**Exercise**
Extract all lines that hold "giornata" from the records below.

↓↓↓

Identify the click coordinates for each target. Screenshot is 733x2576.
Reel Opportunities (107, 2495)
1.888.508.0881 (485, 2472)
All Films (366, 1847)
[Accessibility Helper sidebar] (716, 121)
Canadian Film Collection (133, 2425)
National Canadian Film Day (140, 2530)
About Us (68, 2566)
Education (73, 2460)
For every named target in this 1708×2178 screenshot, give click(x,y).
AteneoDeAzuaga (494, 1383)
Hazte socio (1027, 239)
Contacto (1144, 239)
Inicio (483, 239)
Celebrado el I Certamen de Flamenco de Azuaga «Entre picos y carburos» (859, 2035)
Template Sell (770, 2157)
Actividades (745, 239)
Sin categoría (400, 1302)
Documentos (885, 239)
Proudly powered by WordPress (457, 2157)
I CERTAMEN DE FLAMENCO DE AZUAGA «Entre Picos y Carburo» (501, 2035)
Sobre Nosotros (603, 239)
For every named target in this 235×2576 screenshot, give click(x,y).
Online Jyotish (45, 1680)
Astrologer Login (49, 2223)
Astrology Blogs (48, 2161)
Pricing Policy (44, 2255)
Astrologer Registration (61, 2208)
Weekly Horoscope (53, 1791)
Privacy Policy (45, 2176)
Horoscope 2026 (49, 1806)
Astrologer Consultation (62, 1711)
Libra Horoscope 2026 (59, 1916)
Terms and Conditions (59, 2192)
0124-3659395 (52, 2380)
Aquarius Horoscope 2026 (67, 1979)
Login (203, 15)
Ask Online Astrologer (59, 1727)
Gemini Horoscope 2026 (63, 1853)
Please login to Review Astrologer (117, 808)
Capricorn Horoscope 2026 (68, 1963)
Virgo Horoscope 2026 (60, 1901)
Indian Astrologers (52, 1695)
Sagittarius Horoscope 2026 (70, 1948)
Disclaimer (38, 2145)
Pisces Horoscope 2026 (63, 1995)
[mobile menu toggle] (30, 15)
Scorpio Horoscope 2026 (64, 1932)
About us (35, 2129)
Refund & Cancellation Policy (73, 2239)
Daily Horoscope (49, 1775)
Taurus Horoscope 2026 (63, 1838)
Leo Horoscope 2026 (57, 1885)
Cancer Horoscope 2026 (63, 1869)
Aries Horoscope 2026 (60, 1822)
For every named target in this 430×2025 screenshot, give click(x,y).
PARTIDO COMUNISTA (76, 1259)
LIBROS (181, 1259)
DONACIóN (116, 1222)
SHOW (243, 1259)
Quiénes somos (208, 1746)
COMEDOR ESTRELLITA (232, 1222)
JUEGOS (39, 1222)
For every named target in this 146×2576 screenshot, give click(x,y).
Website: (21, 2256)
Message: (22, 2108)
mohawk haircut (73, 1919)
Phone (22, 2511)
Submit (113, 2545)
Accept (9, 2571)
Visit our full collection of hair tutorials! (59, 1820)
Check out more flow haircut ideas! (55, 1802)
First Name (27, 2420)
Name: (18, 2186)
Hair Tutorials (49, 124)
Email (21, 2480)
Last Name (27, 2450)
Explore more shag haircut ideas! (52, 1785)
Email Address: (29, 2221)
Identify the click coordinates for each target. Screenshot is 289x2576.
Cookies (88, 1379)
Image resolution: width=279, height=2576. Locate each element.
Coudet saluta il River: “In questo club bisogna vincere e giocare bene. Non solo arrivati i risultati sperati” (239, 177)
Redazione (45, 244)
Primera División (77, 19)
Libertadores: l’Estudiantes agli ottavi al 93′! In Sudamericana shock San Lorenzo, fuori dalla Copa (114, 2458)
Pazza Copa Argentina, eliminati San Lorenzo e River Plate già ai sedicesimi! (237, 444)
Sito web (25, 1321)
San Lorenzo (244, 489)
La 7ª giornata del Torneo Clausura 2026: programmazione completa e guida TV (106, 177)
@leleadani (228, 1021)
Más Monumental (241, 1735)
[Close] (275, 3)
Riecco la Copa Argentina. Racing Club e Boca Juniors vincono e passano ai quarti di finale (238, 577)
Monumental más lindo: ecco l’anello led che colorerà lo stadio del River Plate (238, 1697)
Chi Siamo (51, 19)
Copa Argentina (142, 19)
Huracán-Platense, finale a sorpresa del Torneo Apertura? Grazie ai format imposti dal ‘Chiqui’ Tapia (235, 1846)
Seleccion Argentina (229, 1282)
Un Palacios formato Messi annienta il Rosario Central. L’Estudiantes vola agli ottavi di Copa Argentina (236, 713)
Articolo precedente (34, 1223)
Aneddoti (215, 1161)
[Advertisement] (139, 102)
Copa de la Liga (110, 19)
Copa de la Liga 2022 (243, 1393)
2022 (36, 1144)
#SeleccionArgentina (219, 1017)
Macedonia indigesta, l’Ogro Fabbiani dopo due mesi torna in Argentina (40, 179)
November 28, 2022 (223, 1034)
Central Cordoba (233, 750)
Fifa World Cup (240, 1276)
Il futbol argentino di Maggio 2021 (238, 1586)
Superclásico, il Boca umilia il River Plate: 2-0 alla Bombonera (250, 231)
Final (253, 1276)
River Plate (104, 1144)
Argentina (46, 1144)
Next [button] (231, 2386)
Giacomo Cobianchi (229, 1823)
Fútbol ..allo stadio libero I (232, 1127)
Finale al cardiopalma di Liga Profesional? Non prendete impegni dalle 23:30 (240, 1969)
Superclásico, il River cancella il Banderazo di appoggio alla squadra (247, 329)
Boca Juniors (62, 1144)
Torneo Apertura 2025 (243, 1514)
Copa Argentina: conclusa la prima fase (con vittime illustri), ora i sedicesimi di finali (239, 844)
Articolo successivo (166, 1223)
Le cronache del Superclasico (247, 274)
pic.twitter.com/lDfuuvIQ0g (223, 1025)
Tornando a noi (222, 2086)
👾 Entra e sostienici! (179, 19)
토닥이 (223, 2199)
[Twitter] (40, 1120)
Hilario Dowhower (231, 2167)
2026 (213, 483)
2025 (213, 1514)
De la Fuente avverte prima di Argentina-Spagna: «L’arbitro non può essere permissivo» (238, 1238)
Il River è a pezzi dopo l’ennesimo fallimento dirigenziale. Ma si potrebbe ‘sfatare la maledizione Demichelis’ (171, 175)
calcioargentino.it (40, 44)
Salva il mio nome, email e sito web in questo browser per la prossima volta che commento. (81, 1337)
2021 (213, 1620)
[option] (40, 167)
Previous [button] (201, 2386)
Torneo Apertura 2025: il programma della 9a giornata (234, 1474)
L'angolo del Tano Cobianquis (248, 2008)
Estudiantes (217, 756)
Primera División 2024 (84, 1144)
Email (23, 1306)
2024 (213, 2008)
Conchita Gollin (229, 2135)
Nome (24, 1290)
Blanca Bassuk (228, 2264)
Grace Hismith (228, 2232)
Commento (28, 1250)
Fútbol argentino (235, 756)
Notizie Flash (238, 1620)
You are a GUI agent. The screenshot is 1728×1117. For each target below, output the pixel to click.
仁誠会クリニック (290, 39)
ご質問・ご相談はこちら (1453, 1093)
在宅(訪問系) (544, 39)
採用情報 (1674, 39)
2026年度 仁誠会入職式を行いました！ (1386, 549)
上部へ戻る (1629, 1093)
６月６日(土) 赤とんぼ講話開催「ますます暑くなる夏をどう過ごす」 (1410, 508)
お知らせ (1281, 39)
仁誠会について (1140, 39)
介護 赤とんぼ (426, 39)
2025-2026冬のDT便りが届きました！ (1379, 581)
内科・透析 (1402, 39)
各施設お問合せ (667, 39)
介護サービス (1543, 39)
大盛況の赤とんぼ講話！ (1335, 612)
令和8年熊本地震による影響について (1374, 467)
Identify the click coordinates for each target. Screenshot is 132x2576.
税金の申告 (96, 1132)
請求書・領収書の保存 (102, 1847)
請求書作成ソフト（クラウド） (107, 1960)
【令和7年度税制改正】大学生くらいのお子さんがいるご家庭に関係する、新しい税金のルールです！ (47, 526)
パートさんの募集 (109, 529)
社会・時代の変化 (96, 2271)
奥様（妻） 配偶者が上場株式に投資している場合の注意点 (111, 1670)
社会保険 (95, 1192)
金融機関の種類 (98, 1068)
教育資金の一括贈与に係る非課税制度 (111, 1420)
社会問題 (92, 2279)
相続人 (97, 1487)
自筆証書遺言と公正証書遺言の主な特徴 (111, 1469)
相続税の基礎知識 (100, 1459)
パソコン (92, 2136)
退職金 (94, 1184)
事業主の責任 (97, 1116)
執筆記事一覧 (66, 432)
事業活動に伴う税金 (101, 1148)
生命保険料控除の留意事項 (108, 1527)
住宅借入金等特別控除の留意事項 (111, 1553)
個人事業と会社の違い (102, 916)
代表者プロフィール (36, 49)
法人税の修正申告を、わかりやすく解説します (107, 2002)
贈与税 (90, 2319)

↑↑↑

**Reply to the exercise**
La 7ª giornata del Torneo Clausura 2026: programmazione completa e guida TV (106, 177)
Torneo Apertura 2025: il programma della 9a giornata (234, 1474)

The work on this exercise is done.